Stored records
__________

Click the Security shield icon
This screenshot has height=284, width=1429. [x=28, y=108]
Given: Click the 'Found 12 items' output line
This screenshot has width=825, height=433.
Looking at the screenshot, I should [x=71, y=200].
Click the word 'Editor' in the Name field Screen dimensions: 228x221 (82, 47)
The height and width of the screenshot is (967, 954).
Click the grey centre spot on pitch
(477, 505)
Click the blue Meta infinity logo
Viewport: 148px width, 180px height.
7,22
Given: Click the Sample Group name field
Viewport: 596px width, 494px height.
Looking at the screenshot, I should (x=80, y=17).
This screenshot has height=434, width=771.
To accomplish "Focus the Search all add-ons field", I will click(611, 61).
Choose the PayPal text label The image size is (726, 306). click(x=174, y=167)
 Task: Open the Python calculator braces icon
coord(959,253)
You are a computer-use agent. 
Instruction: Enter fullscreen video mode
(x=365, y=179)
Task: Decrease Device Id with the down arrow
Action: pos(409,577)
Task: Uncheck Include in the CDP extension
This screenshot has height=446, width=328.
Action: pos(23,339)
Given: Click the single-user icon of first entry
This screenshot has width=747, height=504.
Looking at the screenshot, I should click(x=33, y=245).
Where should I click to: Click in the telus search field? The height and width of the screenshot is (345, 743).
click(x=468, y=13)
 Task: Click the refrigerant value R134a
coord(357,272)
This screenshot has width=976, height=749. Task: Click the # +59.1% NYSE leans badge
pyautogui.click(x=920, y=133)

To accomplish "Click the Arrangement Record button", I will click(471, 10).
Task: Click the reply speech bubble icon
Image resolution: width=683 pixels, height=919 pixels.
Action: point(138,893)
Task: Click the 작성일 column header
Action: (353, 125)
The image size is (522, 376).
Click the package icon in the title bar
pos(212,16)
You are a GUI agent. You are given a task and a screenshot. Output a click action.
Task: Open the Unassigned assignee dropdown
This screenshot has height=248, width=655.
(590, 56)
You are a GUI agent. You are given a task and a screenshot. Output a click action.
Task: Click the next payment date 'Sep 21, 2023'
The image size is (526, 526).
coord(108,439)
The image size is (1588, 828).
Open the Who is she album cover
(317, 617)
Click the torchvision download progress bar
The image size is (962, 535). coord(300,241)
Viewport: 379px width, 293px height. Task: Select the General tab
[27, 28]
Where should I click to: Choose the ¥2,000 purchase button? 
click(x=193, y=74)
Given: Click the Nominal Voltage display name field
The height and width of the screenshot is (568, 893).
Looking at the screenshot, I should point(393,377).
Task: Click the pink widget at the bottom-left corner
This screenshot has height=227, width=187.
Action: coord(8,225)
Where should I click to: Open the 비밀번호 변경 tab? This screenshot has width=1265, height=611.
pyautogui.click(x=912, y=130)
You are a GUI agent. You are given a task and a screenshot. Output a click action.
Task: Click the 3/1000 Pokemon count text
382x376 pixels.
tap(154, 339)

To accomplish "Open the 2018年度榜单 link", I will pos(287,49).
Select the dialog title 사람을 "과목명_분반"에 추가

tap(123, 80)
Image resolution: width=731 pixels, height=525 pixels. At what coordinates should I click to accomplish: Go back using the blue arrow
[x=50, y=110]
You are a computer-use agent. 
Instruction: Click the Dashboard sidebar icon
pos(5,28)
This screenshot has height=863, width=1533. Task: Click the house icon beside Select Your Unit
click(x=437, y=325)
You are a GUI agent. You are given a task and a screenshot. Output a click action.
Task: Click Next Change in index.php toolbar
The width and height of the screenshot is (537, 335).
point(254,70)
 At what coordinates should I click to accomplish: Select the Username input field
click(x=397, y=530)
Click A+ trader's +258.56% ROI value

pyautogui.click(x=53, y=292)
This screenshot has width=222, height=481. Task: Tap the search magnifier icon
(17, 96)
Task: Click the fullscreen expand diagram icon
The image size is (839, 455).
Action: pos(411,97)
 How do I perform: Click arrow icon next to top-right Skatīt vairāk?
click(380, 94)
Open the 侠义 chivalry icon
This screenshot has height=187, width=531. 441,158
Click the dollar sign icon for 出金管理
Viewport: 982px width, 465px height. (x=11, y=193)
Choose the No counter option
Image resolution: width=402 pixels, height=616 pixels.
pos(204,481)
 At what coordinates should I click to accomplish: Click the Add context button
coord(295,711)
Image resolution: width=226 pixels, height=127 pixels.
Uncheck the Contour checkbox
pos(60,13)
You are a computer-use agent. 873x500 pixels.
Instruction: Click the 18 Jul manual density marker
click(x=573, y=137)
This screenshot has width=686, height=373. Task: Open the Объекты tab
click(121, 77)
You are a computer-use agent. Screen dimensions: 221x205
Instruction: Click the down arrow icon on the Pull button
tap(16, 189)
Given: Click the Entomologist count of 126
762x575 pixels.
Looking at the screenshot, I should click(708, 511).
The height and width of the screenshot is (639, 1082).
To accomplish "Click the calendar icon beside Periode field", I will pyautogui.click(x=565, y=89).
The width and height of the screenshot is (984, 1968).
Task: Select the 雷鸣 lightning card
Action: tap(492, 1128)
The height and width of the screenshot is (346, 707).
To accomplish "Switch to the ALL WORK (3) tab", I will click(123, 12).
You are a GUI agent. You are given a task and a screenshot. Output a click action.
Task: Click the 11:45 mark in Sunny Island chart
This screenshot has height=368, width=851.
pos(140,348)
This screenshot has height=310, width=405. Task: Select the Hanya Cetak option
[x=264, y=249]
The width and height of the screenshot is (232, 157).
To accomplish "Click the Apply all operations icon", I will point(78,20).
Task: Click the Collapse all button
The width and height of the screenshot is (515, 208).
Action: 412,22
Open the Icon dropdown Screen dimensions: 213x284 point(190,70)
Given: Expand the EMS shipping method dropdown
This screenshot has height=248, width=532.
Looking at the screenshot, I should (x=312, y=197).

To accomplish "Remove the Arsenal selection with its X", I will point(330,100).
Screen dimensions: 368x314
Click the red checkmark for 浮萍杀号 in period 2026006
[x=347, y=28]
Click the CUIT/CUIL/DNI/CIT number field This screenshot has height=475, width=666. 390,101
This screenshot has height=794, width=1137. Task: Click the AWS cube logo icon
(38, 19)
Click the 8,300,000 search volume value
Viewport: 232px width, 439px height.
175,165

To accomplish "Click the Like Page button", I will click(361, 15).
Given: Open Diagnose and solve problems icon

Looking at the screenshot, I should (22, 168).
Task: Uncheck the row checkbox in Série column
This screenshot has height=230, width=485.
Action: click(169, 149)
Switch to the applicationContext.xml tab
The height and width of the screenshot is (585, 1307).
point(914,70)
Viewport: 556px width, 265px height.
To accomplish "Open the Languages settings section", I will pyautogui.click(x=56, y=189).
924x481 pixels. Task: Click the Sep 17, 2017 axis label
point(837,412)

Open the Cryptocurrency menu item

__________

- **YOUR ASSIGNMENT**: Copy the records above exactly, leaving nothing out.

- **PROBLEM SOLUTION**:
Click the Security shield icon
This screenshot has height=284, width=1429. [x=28, y=108]
Given: Click the 'Found 12 items' output line
This screenshot has width=825, height=433.
Looking at the screenshot, I should [x=71, y=200].
Click the word 'Editor' in the Name field Screen dimensions: 228x221 (82, 47)
The height and width of the screenshot is (967, 954).
Click the grey centre spot on pitch
(477, 505)
Click the blue Meta infinity logo
Viewport: 148px width, 180px height.
7,22
Given: Click the Sample Group name field
Viewport: 596px width, 494px height.
Looking at the screenshot, I should (x=80, y=17).
This screenshot has height=434, width=771.
To accomplish "Focus the Search all add-ons field", I will click(611, 61).
Choose the PayPal text label The image size is (726, 306). click(x=174, y=167)
 Task: Open the Python calculator braces icon
coord(959,253)
You are a computer-use agent. 
Instruction: Enter fullscreen video mode
(x=365, y=179)
Task: Decrease Device Id with the down arrow
Action: pos(409,577)
Task: Uncheck Include in the CDP extension
This screenshot has height=446, width=328.
Action: pos(23,339)
Given: Click the single-user icon of first entry
This screenshot has width=747, height=504.
Looking at the screenshot, I should click(x=33, y=245).
Where should I click to: Click in the telus search field? The height and width of the screenshot is (345, 743).
click(x=468, y=13)
 Task: Click the refrigerant value R134a
coord(357,272)
This screenshot has width=976, height=749. Task: Click the # +59.1% NYSE leans badge
pyautogui.click(x=920, y=133)

To accomplish "Click the Arrangement Record button", I will click(471, 10).
Task: Click the reply speech bubble icon
Image resolution: width=683 pixels, height=919 pixels.
Action: point(138,893)
Task: Click the 작성일 column header
Action: (353, 125)
The image size is (522, 376).
Click the package icon in the title bar
pos(212,16)
You are a GUI agent. You are given a task and a screenshot. Output a click action.
Task: Open the Unassigned assignee dropdown
This screenshot has height=248, width=655.
(590, 56)
You are a GUI agent. You are given a task and a screenshot. Output a click action.
Task: Click the next payment date 'Sep 21, 2023'
The image size is (526, 526).
coord(108,439)
The image size is (1588, 828).
Open the Who is she album cover
(317, 617)
Click the torchvision download progress bar
The image size is (962, 535). coord(300,241)
Viewport: 379px width, 293px height. Task: Select the General tab
[27, 28]
Where should I click to: Choose the ¥2,000 purchase button? 
click(x=193, y=74)
Given: Click the Nominal Voltage display name field
The height and width of the screenshot is (568, 893).
Looking at the screenshot, I should point(393,377).
Task: Click the pink widget at the bottom-left corner
This screenshot has height=227, width=187.
Action: coord(8,225)
Where should I click to: Open the 비밀번호 변경 tab? This screenshot has width=1265, height=611.
pyautogui.click(x=912, y=130)
You are a GUI agent. You are given a task and a screenshot. Output a click action.
Task: Click the 3/1000 Pokemon count text
382x376 pixels.
tap(154, 339)

To accomplish "Open the 2018年度榜单 link", I will pos(287,49).
Select the dialog title 사람을 "과목명_분반"에 추가

tap(123, 80)
Image resolution: width=731 pixels, height=525 pixels. At what coordinates should I click to accomplish: Go back using the blue arrow
[x=50, y=110]
You are a computer-use agent. 
Instruction: Click the Dashboard sidebar icon
pos(5,28)
This screenshot has height=863, width=1533. Task: Click the house icon beside Select Your Unit
click(x=437, y=325)
You are a GUI agent. You are given a task and a screenshot. Output a click action.
Task: Click Next Change in index.php toolbar
The width and height of the screenshot is (537, 335).
point(254,70)
 At what coordinates should I click to accomplish: Select the Username input field
click(x=397, y=530)
Click A+ trader's +258.56% ROI value

pyautogui.click(x=53, y=292)
This screenshot has width=222, height=481. Task: Tap the search magnifier icon
(17, 96)
Task: Click the fullscreen expand diagram icon
The image size is (839, 455).
Action: pos(411,97)
 How do I perform: Click arrow icon next to top-right Skatīt vairāk?
click(380, 94)
Open the 侠义 chivalry icon
This screenshot has height=187, width=531. 441,158
Click the dollar sign icon for 出金管理
Viewport: 982px width, 465px height. (x=11, y=193)
Choose the No counter option
Image resolution: width=402 pixels, height=616 pixels.
pos(204,481)
 At what coordinates should I click to accomplish: Click the Add context button
coord(295,711)
Image resolution: width=226 pixels, height=127 pixels.
Uncheck the Contour checkbox
pos(60,13)
You are a computer-use agent. 873x500 pixels.
Instruction: Click the 18 Jul manual density marker
click(x=573, y=137)
This screenshot has width=686, height=373. Task: Open the Объекты tab
click(121, 77)
You are a computer-use agent. Screen dimensions: 221x205
Instruction: Click the down arrow icon on the Pull button
tap(16, 189)
Given: Click the Entomologist count of 126
762x575 pixels.
Looking at the screenshot, I should click(708, 511).
The height and width of the screenshot is (639, 1082).
To accomplish "Click the calendar icon beside Periode field", I will pyautogui.click(x=565, y=89).
The width and height of the screenshot is (984, 1968).
Task: Select the 雷鸣 lightning card
Action: tap(492, 1128)
The height and width of the screenshot is (346, 707).
To accomplish "Switch to the ALL WORK (3) tab", I will click(123, 12).
You are a GUI agent. You are given a task and a screenshot. Output a click action.
Task: Click the 11:45 mark in Sunny Island chart
This screenshot has height=368, width=851.
pos(140,348)
This screenshot has height=310, width=405. Task: Select the Hanya Cetak option
[x=264, y=249]
The width and height of the screenshot is (232, 157).
To accomplish "Click the Apply all operations icon", I will point(78,20).
Task: Click the Collapse all button
The width and height of the screenshot is (515, 208).
Action: 412,22
Open the Icon dropdown Screen dimensions: 213x284 point(190,70)
Given: Expand the EMS shipping method dropdown
This screenshot has height=248, width=532.
Looking at the screenshot, I should (x=312, y=197).

To accomplish "Remove the Arsenal selection with its X", I will point(330,100).
Screen dimensions: 368x314
Click the red checkmark for 浮萍杀号 in period 2026006
[x=347, y=28]
Click the CUIT/CUIL/DNI/CIT number field This screenshot has height=475, width=666. 390,101
This screenshot has height=794, width=1137. Task: Click the AWS cube logo icon
(38, 19)
Click the 8,300,000 search volume value
Viewport: 232px width, 439px height.
175,165

To accomplish "Click the Like Page button", I will click(361, 15).
Given: Open Diagnose and solve problems icon

Looking at the screenshot, I should (22, 168).
Task: Uncheck the row checkbox in Série column
This screenshot has height=230, width=485.
Action: click(169, 149)
Switch to the applicationContext.xml tab
The height and width of the screenshot is (585, 1307).
point(914,70)
Viewport: 556px width, 265px height.
To accomplish "Open the Languages settings section", I will pyautogui.click(x=56, y=189).
924x481 pixels. Task: Click the Sep 17, 2017 axis label
point(837,412)

Open the Cryptocurrency menu item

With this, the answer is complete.